• _EXERCISE OBJECTIVE_:
Lay out each line of the entries below as one string in a JSON list, leaving out blank lines.
── EXERCISE MATERIAL ──
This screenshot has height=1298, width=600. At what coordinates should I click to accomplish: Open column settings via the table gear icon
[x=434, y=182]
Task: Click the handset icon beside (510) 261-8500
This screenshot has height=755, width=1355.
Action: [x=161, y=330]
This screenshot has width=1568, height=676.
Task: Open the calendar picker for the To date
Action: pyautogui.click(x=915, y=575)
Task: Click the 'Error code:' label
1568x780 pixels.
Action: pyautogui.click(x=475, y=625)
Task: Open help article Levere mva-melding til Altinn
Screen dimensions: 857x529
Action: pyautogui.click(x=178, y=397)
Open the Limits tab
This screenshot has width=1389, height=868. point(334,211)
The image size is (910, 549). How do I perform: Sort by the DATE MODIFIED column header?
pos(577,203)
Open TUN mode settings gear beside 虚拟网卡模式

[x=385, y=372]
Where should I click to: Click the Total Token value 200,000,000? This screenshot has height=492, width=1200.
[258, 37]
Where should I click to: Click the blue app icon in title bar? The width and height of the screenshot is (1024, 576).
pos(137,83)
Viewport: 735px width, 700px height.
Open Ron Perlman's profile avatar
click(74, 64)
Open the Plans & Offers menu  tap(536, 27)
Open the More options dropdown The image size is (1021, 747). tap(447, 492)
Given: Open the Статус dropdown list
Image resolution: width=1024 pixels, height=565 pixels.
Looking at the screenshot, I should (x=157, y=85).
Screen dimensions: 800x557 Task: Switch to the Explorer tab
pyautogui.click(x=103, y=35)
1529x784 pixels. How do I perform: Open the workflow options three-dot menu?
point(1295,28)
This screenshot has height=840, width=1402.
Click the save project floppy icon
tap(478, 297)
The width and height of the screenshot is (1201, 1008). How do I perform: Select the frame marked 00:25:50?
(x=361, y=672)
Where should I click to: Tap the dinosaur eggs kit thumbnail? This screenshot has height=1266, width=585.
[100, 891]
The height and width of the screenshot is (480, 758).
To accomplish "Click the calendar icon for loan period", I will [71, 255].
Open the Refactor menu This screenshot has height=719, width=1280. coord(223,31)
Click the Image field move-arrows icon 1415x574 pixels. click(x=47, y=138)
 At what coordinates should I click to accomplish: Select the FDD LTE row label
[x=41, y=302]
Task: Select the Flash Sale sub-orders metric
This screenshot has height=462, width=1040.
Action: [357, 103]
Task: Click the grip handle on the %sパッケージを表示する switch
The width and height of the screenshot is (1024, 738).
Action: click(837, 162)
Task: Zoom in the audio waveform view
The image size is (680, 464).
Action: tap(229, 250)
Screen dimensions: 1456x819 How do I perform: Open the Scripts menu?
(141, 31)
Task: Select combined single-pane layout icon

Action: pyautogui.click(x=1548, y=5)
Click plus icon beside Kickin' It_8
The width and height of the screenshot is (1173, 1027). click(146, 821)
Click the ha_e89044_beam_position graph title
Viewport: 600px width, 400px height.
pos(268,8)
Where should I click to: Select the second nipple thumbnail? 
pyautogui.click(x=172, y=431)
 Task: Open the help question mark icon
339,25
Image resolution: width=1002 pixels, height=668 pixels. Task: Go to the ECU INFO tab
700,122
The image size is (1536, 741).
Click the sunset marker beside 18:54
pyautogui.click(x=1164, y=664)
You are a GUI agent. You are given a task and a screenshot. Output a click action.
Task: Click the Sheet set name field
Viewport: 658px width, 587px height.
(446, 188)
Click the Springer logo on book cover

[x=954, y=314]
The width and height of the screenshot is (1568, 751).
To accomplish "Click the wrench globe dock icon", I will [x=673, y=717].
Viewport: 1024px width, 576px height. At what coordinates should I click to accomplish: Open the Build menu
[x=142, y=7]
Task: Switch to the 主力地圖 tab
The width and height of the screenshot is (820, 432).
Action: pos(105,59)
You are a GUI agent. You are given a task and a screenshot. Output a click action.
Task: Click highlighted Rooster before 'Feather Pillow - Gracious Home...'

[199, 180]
───
• _RESPONSE TO THIS TASK_:
[
  "This screenshot has height=1298, width=600. At what coordinates should I click to accomplish: Open column settings via the table gear icon",
  "[x=434, y=182]",
  "Task: Click the handset icon beside (510) 261-8500",
  "This screenshot has height=755, width=1355.",
  "Action: [x=161, y=330]",
  "This screenshot has width=1568, height=676.",
  "Task: Open the calendar picker for the To date",
  "Action: pyautogui.click(x=915, y=575)",
  "Task: Click the 'Error code:' label",
  "1568x780 pixels.",
  "Action: pyautogui.click(x=475, y=625)",
  "Task: Open help article Levere mva-melding til Altinn",
  "Screen dimensions: 857x529",
  "Action: pyautogui.click(x=178, y=397)",
  "Open the Limits tab",
  "This screenshot has width=1389, height=868. point(334,211)",
  "The image size is (910, 549). How do I perform: Sort by the DATE MODIFIED column header?",
  "pos(577,203)",
  "Open TUN mode settings gear beside 虚拟网卡模式",
  "[x=385, y=372]",
  "Where should I click to: Click the Total Token value 200,000,000? This screenshot has height=492, width=1200.",
  "[258, 37]",
  "Where should I click to: Click the blue app icon in title bar? The width and height of the screenshot is (1024, 576).",
  "pos(137,83)",
  "Viewport: 735px width, 700px height.",
  "Open Ron Perlman's profile avatar",
  "click(74, 64)",
  "Open the Plans & Offers menu  tap(536, 27)",
  "Open the More options dropdown The image size is (1021, 747). tap(447, 492)",
  "Given: Open the Статус dropdown list",
  "Image resolution: width=1024 pixels, height=565 pixels.",
  "Looking at the screenshot, I should (x=157, y=85).",
  "Screen dimensions: 800x557 Task: Switch to the Explorer tab",
  "pyautogui.click(x=103, y=35)",
  "1529x784 pixels. How do I perform: Open the workflow options three-dot menu?",
  "point(1295,28)",
  "This screenshot has height=840, width=1402.",
  "Click the save project floppy icon",
  "tap(478, 297)",
  "The width and height of the screenshot is (1201, 1008). How do I perform: Select the frame marked 00:25:50?",
  "(x=361, y=672)",
  "Where should I click to: Tap the dinosaur eggs kit thumbnail? This screenshot has height=1266, width=585.",
  "[100, 891]",
  "The height and width of the screenshot is (480, 758).",
  "To accomplish \"Click the calendar icon for loan period\", I will [71, 255].",
  "Open the Refactor menu This screenshot has height=719, width=1280. coord(223,31)",
  "Click the Image field move-arrows icon 1415x574 pixels. click(x=47, y=138)",
  " At what coordinates should I click to accomplish: Select the FDD LTE row label",
  "[x=41, y=302]",
  "Task: Select the Flash Sale sub-orders metric",
  "This screenshot has height=462, width=1040.",
  "Action: [357, 103]",
  "Task: Click the grip handle on the %sパッケージを表示する switch",
  "The width and height of the screenshot is (1024, 738).",
  "Action: click(837, 162)",
  "Task: Zoom in the audio waveform view",
  "The image size is (680, 464).",
  "Action: tap(229, 250)",
  "Screen dimensions: 1456x819 How do I perform: Open the Scripts menu?",
  "(141, 31)",
  "Task: Select combined single-pane layout icon",
  "Action: pyautogui.click(x=1548, y=5)",
  "Click plus icon beside Kickin' It_8",
  "The width and height of the screenshot is (1173, 1027). click(146, 821)",
  "Click the ha_e89044_beam_position graph title",
  "Viewport: 600px width, 400px height.",
  "pos(268,8)",
  "Where should I click to: Select the second nipple thumbnail? ",
  "pyautogui.click(x=172, y=431)",
  " Task: Open the help question mark icon",
  "339,25",
  "Image resolution: width=1002 pixels, height=668 pixels. Task: Go to the ECU INFO tab",
  "700,122",
  "The image size is (1536, 741).",
  "Click the sunset marker beside 18:54",
  "pyautogui.click(x=1164, y=664)",
  "You are a GUI agent. You are given a task and a screenshot. Output a click action.",
  "Task: Click the Sheet set name field",
  "Viewport: 658px width, 587px height.",
  "(446, 188)",
  "Click the Springer logo on book cover",
  "[x=954, y=314]",
  "The width and height of the screenshot is (1568, 751).",
  "To accomplish \"Click the wrench globe dock icon\", I will [x=673, y=717].",
  "Viewport: 1024px width, 576px height. At what coordinates should I click to accomplish: Open the Build menu",
  "[x=142, y=7]",
  "Task: Switch to the 主力地圖 tab",
  "The width and height of the screenshot is (820, 432).",
  "Action: pos(105,59)",
  "You are a GUI agent. You are given a task and a screenshot. Output a click action.",
  "Task: Click highlighted Rooster before 'Feather Pillow - Gracious Home...'",
  "[199, 180]"
]